The months passed, and they left the lagoon and explored the upper reaches of the plateau so far left undeveloped by the colonists. It was a magical realm of caves and grottoes, spectacular waterfalls and placid lagoons. L'Endo showed her tunnels which riddled the mountainside, secret passages leading from lagoon to lagoon, strange flowers she had never seen before and even stranger animals.

In return for L'Endo's showing her the wonder of the plateau, on one occasion Ella led him to a nearby dome whose owners were away on vacation. She broke in through a cooling vent and they crawled inside. She had become so accustomed to seeing L'Endo where he belonged, in his home environment where his alienness seemed natural, that seeing him in a human habitat once again made her aware of how very strange - how very alien, there was no other word for it - he was.
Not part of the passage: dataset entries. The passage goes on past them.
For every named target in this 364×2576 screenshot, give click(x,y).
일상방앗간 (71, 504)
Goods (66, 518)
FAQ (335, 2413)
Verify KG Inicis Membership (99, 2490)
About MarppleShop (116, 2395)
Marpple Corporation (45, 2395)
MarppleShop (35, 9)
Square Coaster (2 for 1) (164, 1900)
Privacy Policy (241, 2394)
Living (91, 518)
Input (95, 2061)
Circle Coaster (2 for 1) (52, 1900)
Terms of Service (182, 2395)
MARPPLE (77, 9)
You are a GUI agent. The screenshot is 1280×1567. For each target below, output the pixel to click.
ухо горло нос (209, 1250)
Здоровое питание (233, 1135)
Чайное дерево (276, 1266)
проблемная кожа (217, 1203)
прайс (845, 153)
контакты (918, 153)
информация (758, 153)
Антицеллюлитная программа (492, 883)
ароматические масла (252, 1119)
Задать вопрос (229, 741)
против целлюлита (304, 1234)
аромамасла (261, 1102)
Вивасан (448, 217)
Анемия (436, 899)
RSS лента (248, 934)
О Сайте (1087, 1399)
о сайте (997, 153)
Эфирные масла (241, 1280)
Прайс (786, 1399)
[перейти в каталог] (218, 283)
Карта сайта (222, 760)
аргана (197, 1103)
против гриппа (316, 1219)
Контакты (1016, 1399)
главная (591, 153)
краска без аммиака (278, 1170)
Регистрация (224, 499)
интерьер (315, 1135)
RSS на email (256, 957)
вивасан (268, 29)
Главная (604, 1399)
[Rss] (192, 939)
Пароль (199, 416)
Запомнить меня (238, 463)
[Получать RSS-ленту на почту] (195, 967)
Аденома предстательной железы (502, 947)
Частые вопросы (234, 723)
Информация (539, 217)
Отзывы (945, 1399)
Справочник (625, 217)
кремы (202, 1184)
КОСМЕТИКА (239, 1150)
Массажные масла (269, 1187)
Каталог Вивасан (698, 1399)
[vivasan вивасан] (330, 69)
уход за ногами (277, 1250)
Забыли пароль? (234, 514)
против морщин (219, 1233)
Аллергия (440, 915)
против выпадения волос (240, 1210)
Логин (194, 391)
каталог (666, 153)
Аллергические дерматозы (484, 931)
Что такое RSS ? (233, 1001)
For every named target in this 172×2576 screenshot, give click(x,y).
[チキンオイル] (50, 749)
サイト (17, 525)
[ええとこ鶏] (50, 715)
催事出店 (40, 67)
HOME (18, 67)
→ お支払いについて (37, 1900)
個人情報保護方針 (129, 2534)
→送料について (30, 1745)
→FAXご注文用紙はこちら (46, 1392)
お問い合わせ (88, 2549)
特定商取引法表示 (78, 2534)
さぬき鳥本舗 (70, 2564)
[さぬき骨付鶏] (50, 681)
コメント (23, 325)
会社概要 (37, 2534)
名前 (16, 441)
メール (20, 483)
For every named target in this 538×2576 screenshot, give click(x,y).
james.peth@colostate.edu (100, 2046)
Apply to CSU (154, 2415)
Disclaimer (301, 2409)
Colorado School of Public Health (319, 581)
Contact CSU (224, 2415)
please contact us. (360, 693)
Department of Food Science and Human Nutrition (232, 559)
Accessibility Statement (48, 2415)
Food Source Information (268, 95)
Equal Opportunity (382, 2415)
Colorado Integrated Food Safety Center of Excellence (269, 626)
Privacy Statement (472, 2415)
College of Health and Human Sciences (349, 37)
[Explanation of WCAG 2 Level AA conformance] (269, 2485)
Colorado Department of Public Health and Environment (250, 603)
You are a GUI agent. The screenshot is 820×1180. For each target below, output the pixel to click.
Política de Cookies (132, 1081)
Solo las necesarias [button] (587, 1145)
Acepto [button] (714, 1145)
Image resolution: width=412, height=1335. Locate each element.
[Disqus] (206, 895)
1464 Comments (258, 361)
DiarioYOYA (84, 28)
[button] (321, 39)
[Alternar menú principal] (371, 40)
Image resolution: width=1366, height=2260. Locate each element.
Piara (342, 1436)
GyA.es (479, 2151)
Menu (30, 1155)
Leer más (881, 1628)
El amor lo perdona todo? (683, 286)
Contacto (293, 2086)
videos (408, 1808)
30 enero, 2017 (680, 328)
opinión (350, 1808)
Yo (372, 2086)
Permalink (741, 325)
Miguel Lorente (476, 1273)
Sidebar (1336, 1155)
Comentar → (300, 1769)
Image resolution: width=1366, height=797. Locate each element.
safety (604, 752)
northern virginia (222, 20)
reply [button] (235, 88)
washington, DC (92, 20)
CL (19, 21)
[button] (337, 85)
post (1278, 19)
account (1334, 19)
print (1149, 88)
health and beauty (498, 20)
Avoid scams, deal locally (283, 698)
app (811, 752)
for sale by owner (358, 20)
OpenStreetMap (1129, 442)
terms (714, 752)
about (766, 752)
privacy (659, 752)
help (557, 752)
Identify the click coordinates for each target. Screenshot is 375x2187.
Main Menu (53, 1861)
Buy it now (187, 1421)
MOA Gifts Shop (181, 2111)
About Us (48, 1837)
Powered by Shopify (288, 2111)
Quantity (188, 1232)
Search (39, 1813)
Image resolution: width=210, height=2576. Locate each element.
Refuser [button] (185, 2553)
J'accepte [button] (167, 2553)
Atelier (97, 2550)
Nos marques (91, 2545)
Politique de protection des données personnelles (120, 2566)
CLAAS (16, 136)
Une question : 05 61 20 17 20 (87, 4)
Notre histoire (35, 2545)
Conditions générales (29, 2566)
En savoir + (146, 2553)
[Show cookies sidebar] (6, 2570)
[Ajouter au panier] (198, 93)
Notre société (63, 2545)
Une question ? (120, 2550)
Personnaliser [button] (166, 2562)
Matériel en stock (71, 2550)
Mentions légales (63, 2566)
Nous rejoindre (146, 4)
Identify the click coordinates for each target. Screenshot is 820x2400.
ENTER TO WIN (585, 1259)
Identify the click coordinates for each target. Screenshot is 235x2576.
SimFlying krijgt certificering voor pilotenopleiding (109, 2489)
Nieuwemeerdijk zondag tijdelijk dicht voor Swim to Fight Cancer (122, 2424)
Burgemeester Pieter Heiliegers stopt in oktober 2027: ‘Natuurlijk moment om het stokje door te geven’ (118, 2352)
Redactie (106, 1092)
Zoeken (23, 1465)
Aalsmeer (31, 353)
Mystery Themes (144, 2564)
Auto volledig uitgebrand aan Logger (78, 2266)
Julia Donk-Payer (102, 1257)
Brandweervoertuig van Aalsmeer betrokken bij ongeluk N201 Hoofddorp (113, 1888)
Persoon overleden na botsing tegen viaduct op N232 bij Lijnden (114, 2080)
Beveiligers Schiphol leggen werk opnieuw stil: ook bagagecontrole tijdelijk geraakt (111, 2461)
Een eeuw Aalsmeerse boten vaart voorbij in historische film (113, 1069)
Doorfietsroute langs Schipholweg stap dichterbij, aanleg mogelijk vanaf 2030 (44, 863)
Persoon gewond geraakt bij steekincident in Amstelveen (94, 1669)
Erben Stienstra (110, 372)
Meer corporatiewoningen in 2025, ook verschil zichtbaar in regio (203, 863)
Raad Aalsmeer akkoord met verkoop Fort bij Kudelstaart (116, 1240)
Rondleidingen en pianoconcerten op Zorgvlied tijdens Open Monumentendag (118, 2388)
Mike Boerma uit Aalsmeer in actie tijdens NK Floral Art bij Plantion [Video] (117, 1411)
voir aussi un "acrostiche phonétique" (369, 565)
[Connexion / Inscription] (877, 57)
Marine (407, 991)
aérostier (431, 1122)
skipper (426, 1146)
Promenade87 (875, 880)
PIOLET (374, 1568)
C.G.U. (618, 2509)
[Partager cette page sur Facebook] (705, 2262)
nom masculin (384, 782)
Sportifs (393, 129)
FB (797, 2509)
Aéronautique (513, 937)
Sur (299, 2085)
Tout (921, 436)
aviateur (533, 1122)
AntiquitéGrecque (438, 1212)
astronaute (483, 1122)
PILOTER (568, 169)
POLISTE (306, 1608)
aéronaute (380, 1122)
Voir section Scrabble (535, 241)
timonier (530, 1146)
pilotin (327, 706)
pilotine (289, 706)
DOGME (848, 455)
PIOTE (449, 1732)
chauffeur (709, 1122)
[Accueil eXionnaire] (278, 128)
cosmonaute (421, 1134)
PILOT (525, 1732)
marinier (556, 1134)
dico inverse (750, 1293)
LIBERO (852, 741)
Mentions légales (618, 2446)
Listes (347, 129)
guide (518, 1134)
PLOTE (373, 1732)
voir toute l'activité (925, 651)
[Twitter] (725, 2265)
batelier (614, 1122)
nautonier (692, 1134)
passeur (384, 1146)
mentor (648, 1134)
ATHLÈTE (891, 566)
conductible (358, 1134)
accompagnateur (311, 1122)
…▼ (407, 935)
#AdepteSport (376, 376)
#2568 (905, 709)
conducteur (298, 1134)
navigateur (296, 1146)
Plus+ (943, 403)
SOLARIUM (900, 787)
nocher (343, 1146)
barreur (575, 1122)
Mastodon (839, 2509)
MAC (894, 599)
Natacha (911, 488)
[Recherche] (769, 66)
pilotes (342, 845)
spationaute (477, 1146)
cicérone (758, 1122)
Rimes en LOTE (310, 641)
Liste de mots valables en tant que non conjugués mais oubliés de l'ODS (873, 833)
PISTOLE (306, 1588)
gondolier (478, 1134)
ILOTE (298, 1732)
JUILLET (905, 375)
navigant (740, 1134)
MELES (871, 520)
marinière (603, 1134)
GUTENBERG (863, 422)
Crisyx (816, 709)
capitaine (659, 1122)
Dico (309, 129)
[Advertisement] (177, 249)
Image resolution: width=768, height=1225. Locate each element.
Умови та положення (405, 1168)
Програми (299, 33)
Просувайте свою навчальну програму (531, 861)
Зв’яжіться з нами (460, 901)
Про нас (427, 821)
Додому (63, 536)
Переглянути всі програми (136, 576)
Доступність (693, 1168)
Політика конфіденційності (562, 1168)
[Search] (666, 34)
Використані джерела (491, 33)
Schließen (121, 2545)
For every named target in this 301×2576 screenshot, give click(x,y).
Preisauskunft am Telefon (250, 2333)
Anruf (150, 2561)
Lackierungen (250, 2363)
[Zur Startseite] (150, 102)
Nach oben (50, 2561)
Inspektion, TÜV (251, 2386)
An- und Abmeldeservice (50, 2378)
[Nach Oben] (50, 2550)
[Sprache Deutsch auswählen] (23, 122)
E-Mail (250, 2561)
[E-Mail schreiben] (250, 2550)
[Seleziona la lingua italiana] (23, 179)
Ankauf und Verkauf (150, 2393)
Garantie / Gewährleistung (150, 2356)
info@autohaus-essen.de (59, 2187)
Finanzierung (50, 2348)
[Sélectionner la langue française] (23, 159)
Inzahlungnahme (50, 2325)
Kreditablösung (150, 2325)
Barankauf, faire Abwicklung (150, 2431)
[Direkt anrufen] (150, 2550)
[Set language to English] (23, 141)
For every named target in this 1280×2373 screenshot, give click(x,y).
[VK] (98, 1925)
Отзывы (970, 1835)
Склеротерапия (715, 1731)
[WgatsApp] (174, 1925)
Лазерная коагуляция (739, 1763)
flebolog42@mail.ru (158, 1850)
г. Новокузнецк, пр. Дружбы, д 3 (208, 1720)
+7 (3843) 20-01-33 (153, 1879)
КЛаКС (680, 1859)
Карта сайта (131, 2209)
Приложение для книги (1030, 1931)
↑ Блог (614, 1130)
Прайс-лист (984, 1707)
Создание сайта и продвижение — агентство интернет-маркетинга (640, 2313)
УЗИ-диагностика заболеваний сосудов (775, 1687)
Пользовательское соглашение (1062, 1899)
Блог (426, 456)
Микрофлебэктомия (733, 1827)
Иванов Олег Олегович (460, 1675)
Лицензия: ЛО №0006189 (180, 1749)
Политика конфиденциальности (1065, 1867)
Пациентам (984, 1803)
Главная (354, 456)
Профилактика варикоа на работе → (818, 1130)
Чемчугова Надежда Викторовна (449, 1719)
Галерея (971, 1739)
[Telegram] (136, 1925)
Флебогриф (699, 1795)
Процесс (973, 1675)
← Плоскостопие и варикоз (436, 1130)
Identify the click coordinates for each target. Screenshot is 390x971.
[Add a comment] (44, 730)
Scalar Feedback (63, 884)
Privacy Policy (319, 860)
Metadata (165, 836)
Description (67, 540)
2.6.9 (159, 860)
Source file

He seemed uncomfortable in the hi-tech dome, like a stone-age man in a spaceship. Ella showed him all the technological wonders; the synthesiser and vid-screen, the ultra-son shower and the walls of the dome which polarised during the day. L'Endo was quiet and watchful, his eyes half-cupped by their lower lids in an expression Ella thought might denote wonder or suspicion. They left after one hour, returned to the lagoon and sported in the water.

Then, two weeks later, L'Endo failed to turn up at the lagoon. Ella was there at the same time as ever, but there was no sign of the Lho. It was the first time he had failed to show for four months, and Ella was worried. Perhaps their meetings meant less to him than they did to her, and he had quite simply grown bored with the company of the strange human? She had no idea where she might find him, where his tribe was encamped.

Ella waited for three hours, and was about to leave when she saw, through the trees that partially concealed a narrow fissure in the rockface, a familiar alien form. She leapt to her feet, her heart skipping, but the alien was not L'Endo.

It approached Ella with long, nimble strides, an old, bowed Lho whose skin was mottled and faded. It regarded Ella through half-cupped eyes.

"Ella Hunter?" It asked her, and she knew then who L'Endo had spoken to in order to explain his ritual.

"Where's L'Endo?"

"L'Endo-kharriat wishes to see you. This way..."

"Is he okay?" she asked desperately. "Please, what's wrong?"

The old Lho turned and walked away without replying.